Things changed trajectory after that. My spirit-senses did improve, slowly. It did become easier for Daemon Wolf to contact me. It was clear, however, that there was a lot it wanted to convey to me that I just wasn’t picking up on.
As my practice escalated over the next few years, more spirits began appearing in my life. I couldn’t hear them any better than I could hear Wolfie, but it … appeared to resent them. It very clearly resented that I was not pursuing my relationship with it as dilligently as it desired. Frankly: focus is not my strong point in the medium term. Short term – jewelry repair, a single ritual, a lover – I am a laser ; long term – college, my novels – I am relentless; medium term … that’s where the distractions live. And I had a lot of distractions, as I was rotating through whole circcles of freinds about every 12-18 months those first few years out of high school. Contacts with Daemon Wolf grew increasingly sporadic.
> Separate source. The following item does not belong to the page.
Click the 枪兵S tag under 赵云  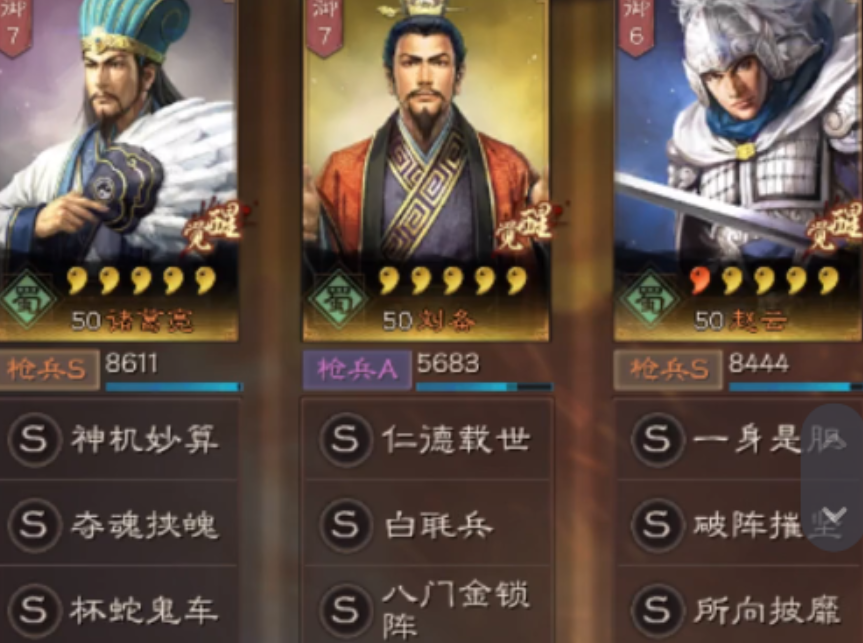[x=668, y=369]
When I did make contact – or, more accurately, when it made contact – it was increasingly cross with me.
Eventually, the spirit I called Daemon Wolf lost patience with me. I wish I had the xact date, or could find the record — I know I wrote about the event, somewhere, but … I’ve mentioned before that my journalling is not the best. Some time before I departed Lawrence, KS, for what would become my failed life in St.Louis, it made final contacct and told me that it was giving up and moving on.
This is one of the few places where I wish I had done things differently back in the day. I don’t think most people have spirits take that sort of proprietary interest that early. It’s not unheard of, of course, but it’s an opportunity not everyone gets … and I blew it. I also wish I’d kept better journals, so I would have more wheat from which to sift chaff. Still, my relationship with Daemon Wolf taught me one essential lesson: relaitionships between mortals and spirits are opt-in, for both parties. Either party can leave when their needs are not being met, or their goals are not being achieved.